# Text passage
________________________

Witchcraft v1.0.0 Witchcraft.Foldable View Source

Data that can be folded over to change its structure by altering or combining elements.

Unlike Witchcraft.Functorss, the end result will not respect the original structure unless you build it back up manually.

Examples

iex> right_fold([1, 2, 3], 0, &+/2) # sum
6

Properties

People are working on Foldable properties. This is one of the exceptions to there needing to conform to properties. In the meantime, we are testing that naturality is preserved, which is be a free theorm.

If that fails, something is very wrong with the instance.

Type Class

An instance of Witchcraft.Foldable define Witchcraft.Foldable.right_fold/3.

Foldable   [right_fold/3]

Link to this section Summary

Functions

Check if a foldable is full of only trues

The same as all?/1, but with a custom predicate matcher

Check if a foldable contains any trues

The same as all?/1, but with a custom predicate matcher

Check if a foldable data structure is empty

Lift a function over a foldable structure generating lists of results, and then concatenate the resulting lists

Concatenate all lists in a foldable structure

Combine all elements using monoidal append

Map a functional over all elements and fold them together

The same as left_fold/3, but uses the first element as the seed

Left-associative fold over a structure to alter the structure and/or reduce it to a single summary value

Count the number of elements in a foldable structure

Find the maximum element in a foldable structure using the default ordering from Witchcraft.Ord

Find the maximum element in a foldable structure using a custom comparitor

Check if a foldable structure contains a particular element

Find the minimum element in a foldable structure using the default ordering from Witchcraft.Ord

Find the maximum element in a foldable structure using a custom comparitor

Test whether the structure is empty. The default implementation is optimized for structures that are similar to lists, because there is no general way to do better

Product of all numbers in a foldable

Get a random element from a foldable structure

The same as right_fold/3, but uses the first element as the seed

Right-associative fold over a structure to alter the structure and/or reduce it to a single summary value. The right-association makes it possible to cease computation on infinite streams of data

Sum all numbers in a foldable

Run each action from left to right, discarding all values

The same as then_traverse, but with the arguments flipped

traverse actions over data, but ignore the results

Turn any Foldable into a List

Link to this section Types

Link to this section Functions

Link to this function all?(foldable_bools) View Source
all?(Witchcraft.Foldable.t) :: boolean

Check if a foldable is full of only trues

Examples

iex> all?([true, true, false])

________________________

# Data
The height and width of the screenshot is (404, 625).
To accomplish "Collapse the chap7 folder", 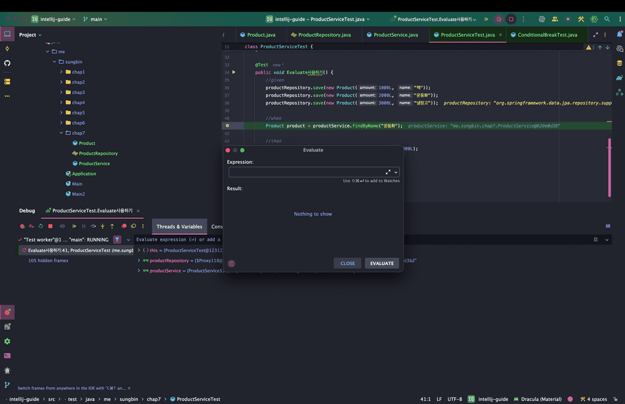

________________________

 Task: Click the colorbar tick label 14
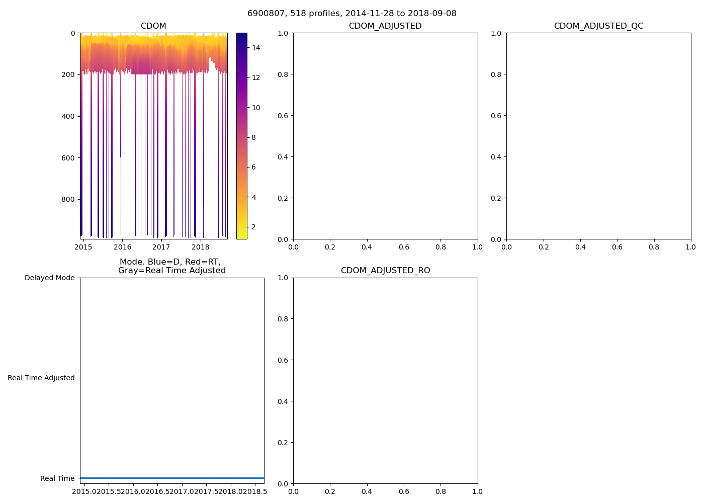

________________________

# Work to be completed
Rewrite the Foldable documentation from "iex> right_fold([1, 2, 3], 0, &+/2)" to "with the instance.", putting "associativity" wherever "naturality" appears. The items have no role here; only the Foldable documentation matters.

# Reply to the task
iex> right_fold([1, 2, 3], 0, &+/2) # sum
6

Properties

People are working on Foldable properties. This is one of the exceptions to there needing to conform to properties. In the meantime, we are testing that associativity is preserved, which is be a free theorm.

If that fails, something is very wrong with the instance.